– Ничего не жаль. Сына вот... сына мне жалко! – И поднимаясь с подушек, костлявый и взлохмаченный, закричал в ярости: – За что они его?.. Вот ты, студент, и ответь – за что? Я перед смертью хочу правду слышать...
– У каждого своя правда, – ответил Никита неохотно. – У царя своя, у вас, Тимофей Акимыч, тоже своя, на мою не похожа... На сыновью, видимо, она тоже не походила...
Горкушин притих, вытянул руки вдоль тела.
– Ударил ты меня под конец, – сказал раздумчиво. – Вижу, что знаешь ты правду, да мне говорить не хошь... Ну, ступай!

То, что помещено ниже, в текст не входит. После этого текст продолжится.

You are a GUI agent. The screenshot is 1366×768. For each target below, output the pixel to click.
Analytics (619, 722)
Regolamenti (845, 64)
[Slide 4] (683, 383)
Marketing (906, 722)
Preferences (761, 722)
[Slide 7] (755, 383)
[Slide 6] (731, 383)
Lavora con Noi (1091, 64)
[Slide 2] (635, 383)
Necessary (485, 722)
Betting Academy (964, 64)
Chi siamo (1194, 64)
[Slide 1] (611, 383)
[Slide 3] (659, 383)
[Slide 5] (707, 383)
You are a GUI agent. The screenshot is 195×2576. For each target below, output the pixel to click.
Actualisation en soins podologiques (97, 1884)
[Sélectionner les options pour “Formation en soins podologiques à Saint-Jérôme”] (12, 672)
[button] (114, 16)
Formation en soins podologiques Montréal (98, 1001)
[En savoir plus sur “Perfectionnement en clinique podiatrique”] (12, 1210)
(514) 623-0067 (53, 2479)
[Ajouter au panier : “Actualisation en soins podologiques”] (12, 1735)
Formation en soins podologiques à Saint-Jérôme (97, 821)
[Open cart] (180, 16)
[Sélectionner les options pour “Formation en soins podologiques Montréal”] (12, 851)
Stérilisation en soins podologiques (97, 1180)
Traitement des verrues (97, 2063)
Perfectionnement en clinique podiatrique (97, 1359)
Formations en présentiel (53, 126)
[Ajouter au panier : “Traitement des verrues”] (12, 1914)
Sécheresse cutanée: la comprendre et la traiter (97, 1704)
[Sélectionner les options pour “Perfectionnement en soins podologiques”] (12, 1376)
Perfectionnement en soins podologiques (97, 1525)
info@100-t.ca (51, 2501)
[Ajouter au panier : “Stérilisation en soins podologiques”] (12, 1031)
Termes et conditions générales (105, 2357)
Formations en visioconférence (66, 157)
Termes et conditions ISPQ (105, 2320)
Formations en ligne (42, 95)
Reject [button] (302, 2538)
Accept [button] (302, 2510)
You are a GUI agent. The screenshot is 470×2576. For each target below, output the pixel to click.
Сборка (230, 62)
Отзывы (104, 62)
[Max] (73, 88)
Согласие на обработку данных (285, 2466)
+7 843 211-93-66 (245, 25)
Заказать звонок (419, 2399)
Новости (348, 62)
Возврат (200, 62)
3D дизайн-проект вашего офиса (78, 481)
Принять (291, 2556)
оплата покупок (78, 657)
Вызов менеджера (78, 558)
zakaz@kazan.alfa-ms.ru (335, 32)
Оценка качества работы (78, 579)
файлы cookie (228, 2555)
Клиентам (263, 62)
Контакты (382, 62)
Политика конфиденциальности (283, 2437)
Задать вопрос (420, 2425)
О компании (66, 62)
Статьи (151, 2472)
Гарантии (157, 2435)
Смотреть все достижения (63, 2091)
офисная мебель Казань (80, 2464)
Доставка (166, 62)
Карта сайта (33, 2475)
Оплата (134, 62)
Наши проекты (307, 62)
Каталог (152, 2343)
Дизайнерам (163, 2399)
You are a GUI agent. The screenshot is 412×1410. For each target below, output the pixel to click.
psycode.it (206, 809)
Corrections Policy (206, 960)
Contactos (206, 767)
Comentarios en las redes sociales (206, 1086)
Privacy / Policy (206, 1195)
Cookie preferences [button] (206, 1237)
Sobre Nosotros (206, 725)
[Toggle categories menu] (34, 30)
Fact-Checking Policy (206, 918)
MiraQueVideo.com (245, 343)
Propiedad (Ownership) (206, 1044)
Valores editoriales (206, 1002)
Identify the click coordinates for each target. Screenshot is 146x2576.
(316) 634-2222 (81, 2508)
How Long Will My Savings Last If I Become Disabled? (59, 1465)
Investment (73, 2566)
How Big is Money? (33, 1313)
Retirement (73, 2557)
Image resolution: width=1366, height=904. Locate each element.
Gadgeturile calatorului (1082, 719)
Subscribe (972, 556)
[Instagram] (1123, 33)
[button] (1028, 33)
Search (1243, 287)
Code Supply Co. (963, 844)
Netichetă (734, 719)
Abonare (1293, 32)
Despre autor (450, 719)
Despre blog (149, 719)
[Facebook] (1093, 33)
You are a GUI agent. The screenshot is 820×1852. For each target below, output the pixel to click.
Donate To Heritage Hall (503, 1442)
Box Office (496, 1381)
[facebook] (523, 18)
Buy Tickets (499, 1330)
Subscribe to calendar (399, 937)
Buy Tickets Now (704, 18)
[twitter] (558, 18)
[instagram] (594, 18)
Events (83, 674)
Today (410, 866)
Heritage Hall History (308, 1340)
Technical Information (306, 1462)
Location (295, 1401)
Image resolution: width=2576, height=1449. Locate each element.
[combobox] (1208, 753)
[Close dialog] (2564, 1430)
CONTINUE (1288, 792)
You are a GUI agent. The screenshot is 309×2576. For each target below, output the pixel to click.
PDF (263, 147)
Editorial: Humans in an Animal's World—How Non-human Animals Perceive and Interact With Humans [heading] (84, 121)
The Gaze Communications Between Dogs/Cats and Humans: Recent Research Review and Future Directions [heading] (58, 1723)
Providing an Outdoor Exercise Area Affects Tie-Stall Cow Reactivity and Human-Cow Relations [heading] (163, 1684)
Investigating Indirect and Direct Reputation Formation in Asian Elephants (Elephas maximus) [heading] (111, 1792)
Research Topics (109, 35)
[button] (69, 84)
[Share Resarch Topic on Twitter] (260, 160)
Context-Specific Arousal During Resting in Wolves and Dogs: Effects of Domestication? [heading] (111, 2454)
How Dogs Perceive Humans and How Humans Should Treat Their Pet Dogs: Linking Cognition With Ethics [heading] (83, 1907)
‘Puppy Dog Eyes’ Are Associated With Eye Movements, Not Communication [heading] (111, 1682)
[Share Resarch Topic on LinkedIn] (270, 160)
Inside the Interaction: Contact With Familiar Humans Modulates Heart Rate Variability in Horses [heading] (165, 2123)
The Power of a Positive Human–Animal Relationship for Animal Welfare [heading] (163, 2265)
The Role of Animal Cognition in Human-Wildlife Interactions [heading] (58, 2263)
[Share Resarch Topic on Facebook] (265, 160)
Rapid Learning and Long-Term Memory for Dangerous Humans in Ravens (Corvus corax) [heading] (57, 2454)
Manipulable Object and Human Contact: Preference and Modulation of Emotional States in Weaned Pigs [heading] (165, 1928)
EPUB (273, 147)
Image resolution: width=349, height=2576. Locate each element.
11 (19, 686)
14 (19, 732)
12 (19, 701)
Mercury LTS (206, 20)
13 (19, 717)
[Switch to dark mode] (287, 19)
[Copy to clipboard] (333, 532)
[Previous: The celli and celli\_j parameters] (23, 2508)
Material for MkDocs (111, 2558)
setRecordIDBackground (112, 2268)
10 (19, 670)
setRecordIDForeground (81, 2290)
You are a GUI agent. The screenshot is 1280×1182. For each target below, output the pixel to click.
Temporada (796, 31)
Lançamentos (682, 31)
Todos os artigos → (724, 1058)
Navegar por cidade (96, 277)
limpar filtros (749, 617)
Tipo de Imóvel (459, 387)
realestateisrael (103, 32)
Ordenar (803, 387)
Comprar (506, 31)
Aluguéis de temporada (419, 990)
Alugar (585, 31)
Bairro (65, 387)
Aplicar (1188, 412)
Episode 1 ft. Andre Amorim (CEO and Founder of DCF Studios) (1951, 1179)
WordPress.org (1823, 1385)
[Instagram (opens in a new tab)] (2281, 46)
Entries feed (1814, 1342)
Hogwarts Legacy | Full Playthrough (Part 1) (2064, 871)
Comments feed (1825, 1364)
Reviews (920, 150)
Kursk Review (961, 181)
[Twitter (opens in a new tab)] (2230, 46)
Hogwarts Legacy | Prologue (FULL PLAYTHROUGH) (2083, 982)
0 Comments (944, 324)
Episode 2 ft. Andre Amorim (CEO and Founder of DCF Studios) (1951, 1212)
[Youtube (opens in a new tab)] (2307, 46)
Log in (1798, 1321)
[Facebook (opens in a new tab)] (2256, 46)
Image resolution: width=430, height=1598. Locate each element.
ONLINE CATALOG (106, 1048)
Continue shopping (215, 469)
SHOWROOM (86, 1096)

Никита вышел из дома, натянул на голову треух заячий, направился к дочери исправника. Слушал, как скрипит снег под ногами, мечтал о счастье и улыбался...
...................................................................................................
Оттого, что метель, и оттого, что ничто здесь не радует, оттого, что молодо сердце, и оттого, что камнем на сердце лежит тоска, – потянуло его к этим серым глазам, к этим рукам девичьим, хотелось спрятать лицо в ее теплом пуховом платке.
Ах, если бы только можно было разломать на колене проклятые костыли, бросить их в печку и, взяв ее руку в свою, выбежать вдвоем на снежный простор под радугу отуманенных сполохов!..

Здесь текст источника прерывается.